[Begin]
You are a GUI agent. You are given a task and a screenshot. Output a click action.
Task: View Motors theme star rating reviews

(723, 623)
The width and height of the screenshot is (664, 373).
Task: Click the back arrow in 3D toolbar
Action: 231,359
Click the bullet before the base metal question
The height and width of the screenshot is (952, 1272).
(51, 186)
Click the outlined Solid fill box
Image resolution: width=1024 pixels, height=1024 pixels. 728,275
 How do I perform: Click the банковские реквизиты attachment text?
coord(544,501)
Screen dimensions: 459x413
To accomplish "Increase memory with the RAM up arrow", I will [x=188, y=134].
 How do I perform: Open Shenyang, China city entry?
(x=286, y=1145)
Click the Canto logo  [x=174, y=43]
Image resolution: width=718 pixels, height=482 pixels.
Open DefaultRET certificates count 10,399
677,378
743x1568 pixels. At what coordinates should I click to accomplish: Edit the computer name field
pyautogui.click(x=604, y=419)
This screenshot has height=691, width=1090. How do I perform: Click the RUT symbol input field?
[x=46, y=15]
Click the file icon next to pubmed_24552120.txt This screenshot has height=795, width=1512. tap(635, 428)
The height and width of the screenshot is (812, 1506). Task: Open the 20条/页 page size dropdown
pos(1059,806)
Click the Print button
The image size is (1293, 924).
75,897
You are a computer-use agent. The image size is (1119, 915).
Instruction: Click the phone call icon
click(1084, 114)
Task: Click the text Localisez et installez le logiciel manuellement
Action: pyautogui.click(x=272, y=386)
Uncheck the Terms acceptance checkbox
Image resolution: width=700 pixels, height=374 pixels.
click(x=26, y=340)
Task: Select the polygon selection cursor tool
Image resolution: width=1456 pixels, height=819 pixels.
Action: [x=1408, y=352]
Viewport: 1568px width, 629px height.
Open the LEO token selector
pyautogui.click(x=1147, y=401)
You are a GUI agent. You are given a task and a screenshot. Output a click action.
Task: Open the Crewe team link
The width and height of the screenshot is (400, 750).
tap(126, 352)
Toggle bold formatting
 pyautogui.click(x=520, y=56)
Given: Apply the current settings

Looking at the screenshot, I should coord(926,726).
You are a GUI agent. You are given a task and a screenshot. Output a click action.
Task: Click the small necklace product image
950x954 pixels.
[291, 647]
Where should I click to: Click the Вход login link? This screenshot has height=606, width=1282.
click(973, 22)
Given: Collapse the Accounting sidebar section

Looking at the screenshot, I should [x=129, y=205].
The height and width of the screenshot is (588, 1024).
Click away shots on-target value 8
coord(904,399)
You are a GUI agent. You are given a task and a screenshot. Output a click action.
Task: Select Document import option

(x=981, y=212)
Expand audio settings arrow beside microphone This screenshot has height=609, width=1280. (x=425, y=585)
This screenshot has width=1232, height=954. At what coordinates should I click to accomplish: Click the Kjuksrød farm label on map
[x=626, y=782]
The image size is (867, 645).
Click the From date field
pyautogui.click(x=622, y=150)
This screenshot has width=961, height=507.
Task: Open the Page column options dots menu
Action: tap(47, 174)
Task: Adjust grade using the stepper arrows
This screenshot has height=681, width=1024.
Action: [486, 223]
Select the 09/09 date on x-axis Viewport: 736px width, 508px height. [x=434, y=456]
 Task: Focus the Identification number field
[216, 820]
[End]
Identify every line in the items above that contains the word "field", and copy each of those lines. Case counts.

743x1568 pixels. At what coordinates should I click to accomplish: Edit the computer name field
This screenshot has height=691, width=1090. How do I perform: Click the RUT symbol input field?
Click the From date field
 Task: Focus the Identification number field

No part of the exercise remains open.